— start Extracted text —

Partition the Schematic into Pages
For large design hierarchies, the RTL Viewer and Technology Map
Viewer partition your netlist into multiple pages in the schematic view.
When a hierarchy level is partitioned into multiple pages, the title
bar for the schematic window indicates which page is displayed and how many
total pages exist for this level of hierarchy. The schematic view displays this
<current page number>
of <total number of
Input and output connector symbols indicate nodes that connect
across pages of the same hierarchy. Double‑click a connector to trace the net
to the next page of the hierarchy.
Note: After you double-click to follow a connector port, the Netlist Viewer opens a new page, which centers the view on the particular source
or destination net using the same zoom factor as the previous page. To trace a specific net to the new page of the hierarchy, Intel recommends that you
first select the necessary net, which highlights it in red, before you double‑click to navigate across pages.
Cross-Probing to a Source Design File and Other Intel Quartus Prime Windows
The RTL Viewer and Technology Map Viewer allow you to cross‑probe to the source design file and to various
other windows in the
Quartus® Prime software.

— end Extracted text —

◆ Exercise task A
In the RTL Viewer text, what do input and output connector symbols show?
◆ Exercise task B
Duplicate everything in the RTL Viewer text from "When a hierarchy" down to "of the hierarchy.".
◆ Exercise task C
Pick up the RTL Viewer text after its final sentence and keep writing.
The lines after this point come from a different source.

— start Record extracts —

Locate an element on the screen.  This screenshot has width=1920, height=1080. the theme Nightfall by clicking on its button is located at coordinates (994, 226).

— end Record extracts —
— start Record extracts —

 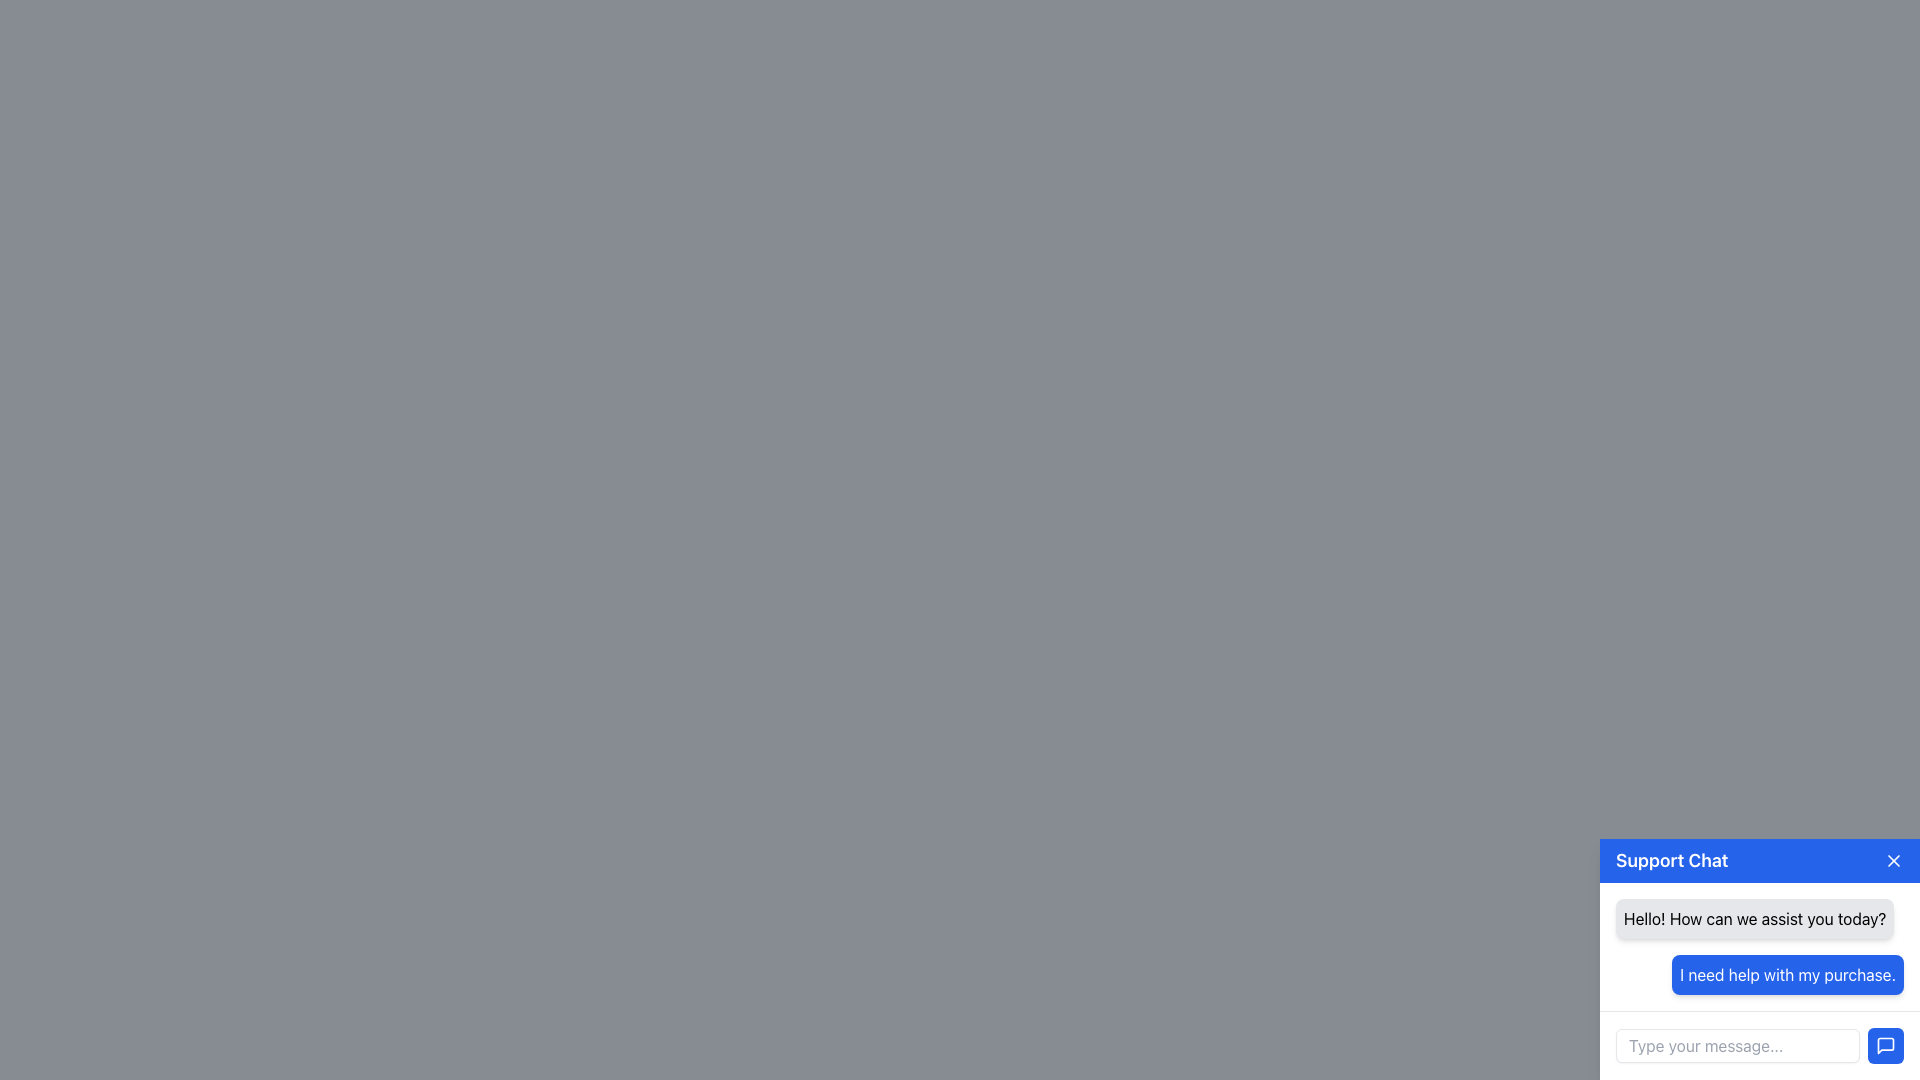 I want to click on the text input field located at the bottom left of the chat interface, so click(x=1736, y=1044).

— end Record extracts —

◆ Output A
They show nodes that connect across pages of the same hierarchy.

◆ Output B
When a hierarchy level is partitioned into multiple pages, the title
bar for the schematic window indicates which page is displayed and how many
total pages exist for this level of hierarchy. The schematic view displays this
<current page number>
of <total number of
Input and output connector symbols indicate nodes that connect
across pages of the same hierarchy. Double‑click a connector to trace the net
to the next page of the hierarchy.

◆ Output C
You can select one or more hierarchy boxes, nodes, state nodes, or
state transition arcs that interest you in the Netlist Viewer and locate the
corresponding items in another applicable
Quartus® Prime software window. You can
then view and make changes or assignments in the appropriate editor or
To locate an item from the Netlist Viewer in another window, right-click
the items of interest in the schematic or state diagram, point to
Locate, and click the appropriate command. The
following commands are available:
Locate in Assignment Editor
Locate in Pin Planner
Locate in Chip Planner
Locate in Resource Property Editor
Locate in Technology Map Viewer
Locate in RTL Viewer
Locate in Design File
The options available for locating an item depend on the type of node
and whether it exists after placement and routing. If a command is enabled in
the menu, it is available for the selected node. You can use the
Locate in Assignment Editor command for all nodes,
but assignments might be ignored during placement and routing if they are
applied to nodes that do not exist after synthesis.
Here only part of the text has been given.